In 1970, on the 200th anniversary of Cook's naming of Point Danger and given that the location seemed to be correct, a memorial was placed at the current site and the New South Wales, Queensland and Federal governments combined to erect the Point Danger Captain Cook Memorial Lighthouse. However, in 1971, the following year, after much debate about the location of Cook's Point Danger and the Queensland-New South Wales border, the Geographical Names Board declared:
little doubt exists that the feature named Point Danger by Captain Cook was in actual fact the feature now known as Fingal Head. However, as the name has been known in its present position for over 130 years and having in mind the wording of the letters Patent of 6 June 1859, in which the position of the QLD-New South Wales border is linked with the position of Point Danger, the Board is not prepared to assign the name to any feature or position other than that to which it is currently located.[8]
The misnaming obviously raised a significant constitutional issue. Yet despite this pronouncement, some 18 years later debate was still continuing. In November 1989 the Geographical Names Board approved a historical re-enactment of Cook's voyage. The research for the re-enactment led to Acting Chief Surveyor Ron Benjamin finding that:
From the re-enactment voyage, I now have no doubt that Captain Cook's, 'point of land under which lies a small island', was intended to be today's Fingal Head.[9]
However, in 1998, following another review, the New South Wales Geographic Names Board, it was concluded, in part:
From an analysis of Cook’s Private Log, the Official Log of the 'Endeavour', Cook’s Journal and the journals of Cook’s Officers, and relating the analysis to modern nautical charts and maps of the area, it is suggested that the following conclusions be drawn:
5. It is the opinion of the Geographic Names Board Committee therefore that the present Point Danger is correctly designated.[10]

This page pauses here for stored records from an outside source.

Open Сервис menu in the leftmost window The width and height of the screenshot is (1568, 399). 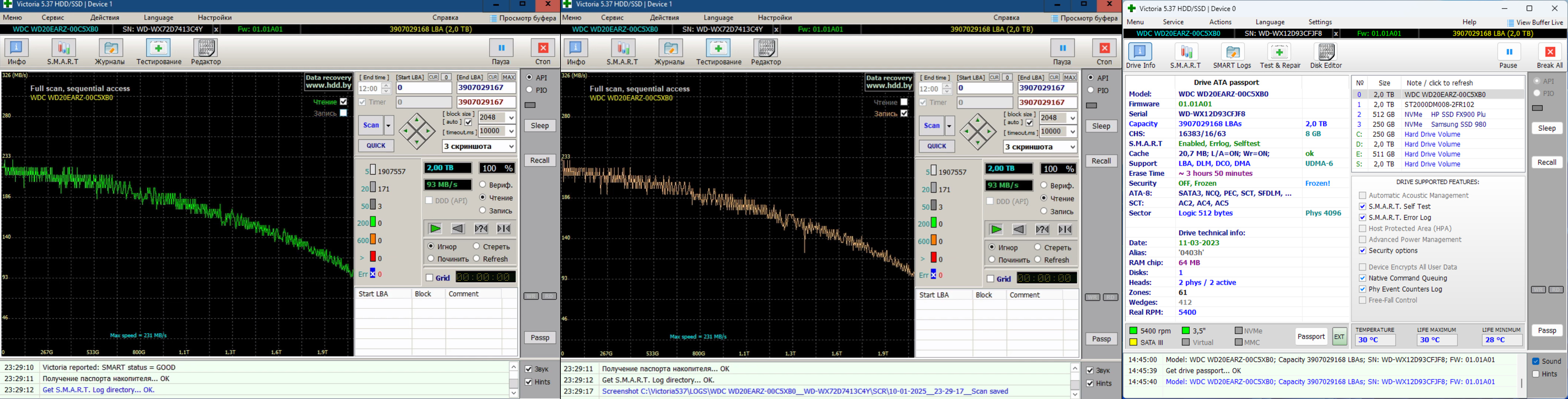pyautogui.click(x=54, y=18)
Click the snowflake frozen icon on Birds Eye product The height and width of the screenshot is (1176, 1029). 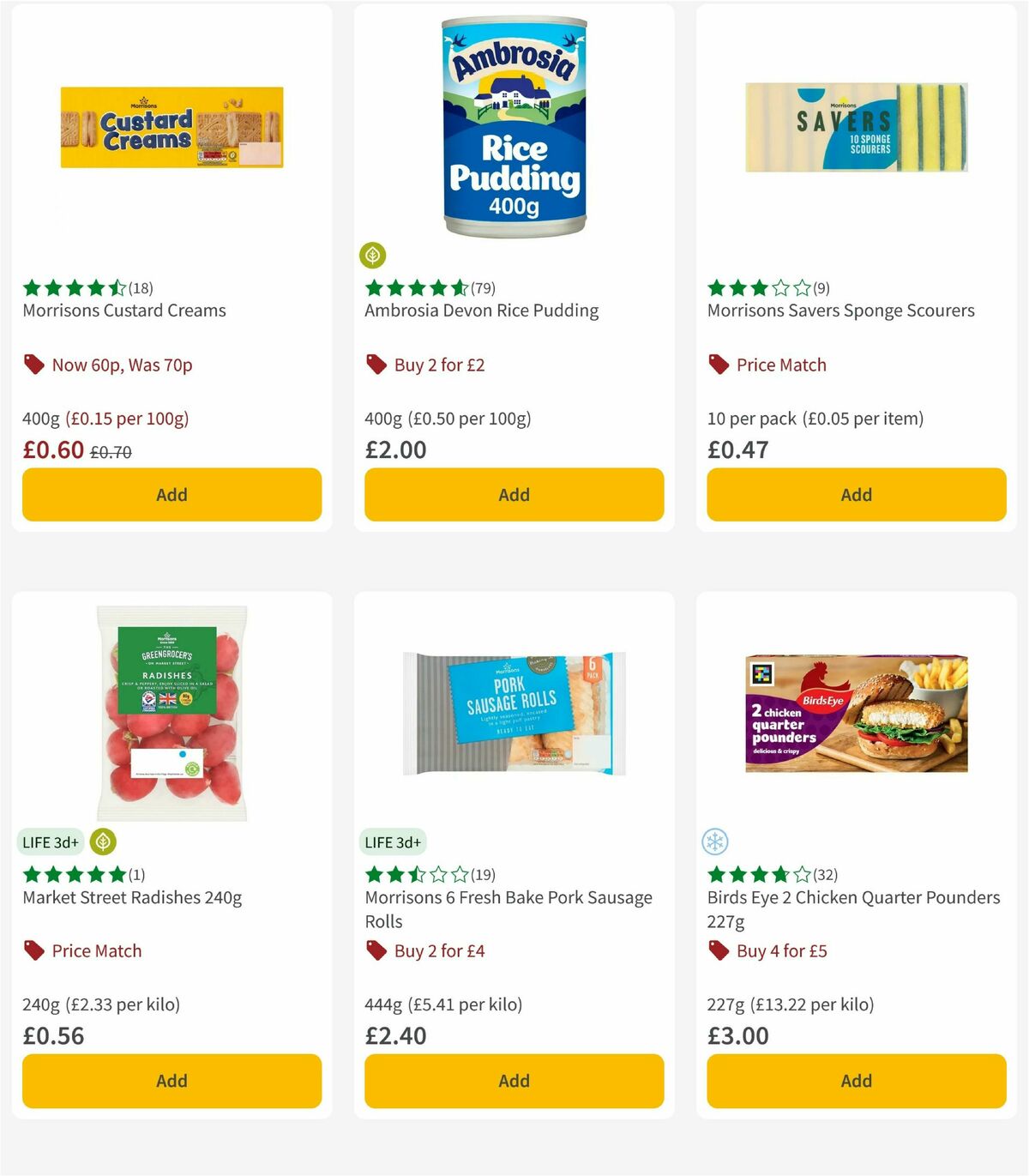(x=713, y=842)
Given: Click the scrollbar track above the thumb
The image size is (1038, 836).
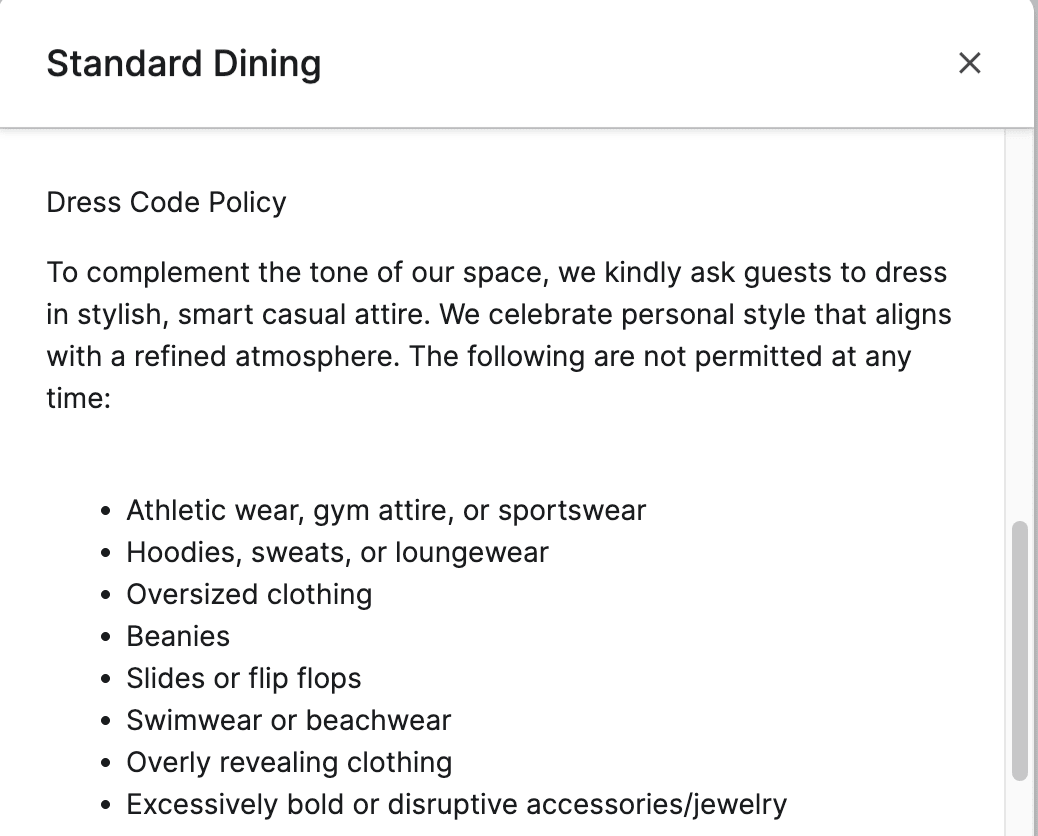Looking at the screenshot, I should point(1019,330).
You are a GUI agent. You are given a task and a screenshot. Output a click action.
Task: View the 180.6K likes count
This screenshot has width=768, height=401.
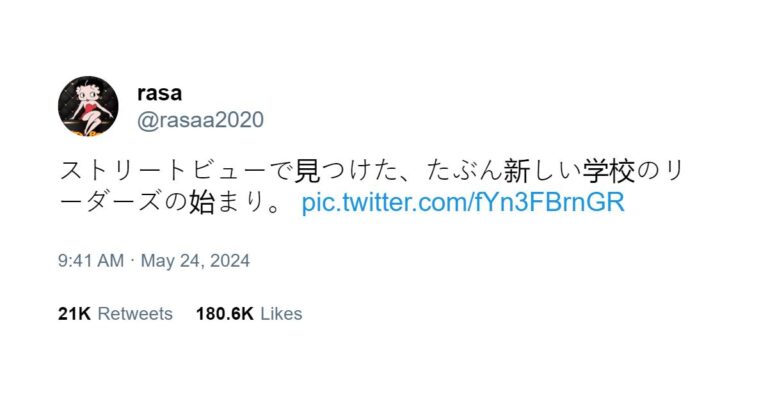coord(225,314)

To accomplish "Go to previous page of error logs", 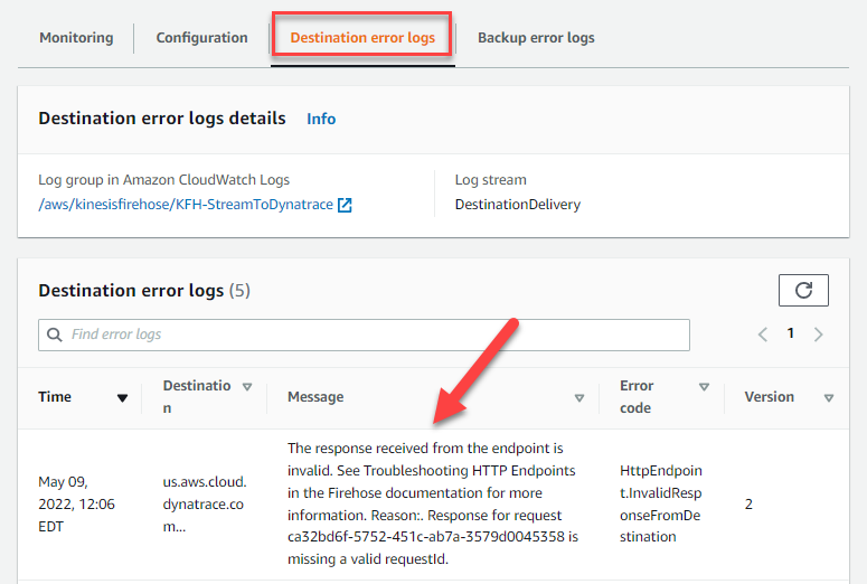I will 763,333.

The matter did not finish there however. Many were unhappy with a conclusion that appeared to be so at odds with the historical facts and agitation continued. Trevor Lipscombe, in closely tracking Cook's voyage and ground-truthing the places he named, concluded in On Austral Shores (2005), that:
There can be little doubt that Fingal Head is Cook’s Point Danger[11]
In 2007, at Ken Gold's behest, Dr Nigel Erskine of the Australian National Maritime Museum reviewed the argument put forward by the Geographic Names Board.[12]
As a result of Gold's representations, and support from a number of authorities, Mr Chris Hartcher was able to rise and inform the Parliament of New South Wales on 9 April 2008:
that today the Geographical Names Board has considered Mr Gold's efforts and announced that the official records for Point Danger and Fingal Head will be changed to reflect both the historical versions of the naming of Cook's Point Danger.[13][14]
The lighthouse/Cook Memorial was finished in 1971. It is an unusual modern style lighthouse and was the first in the world to experiment with lasers to increase its beam. The experiment was unsuccessful and it returned to conventional electric lamps. It emits a double white flash every ten seconds at a focal plane height of 44.5 metres. However, there are no reefs off, or running East from this point.[15] The light is operated by Transport for NSW.[16]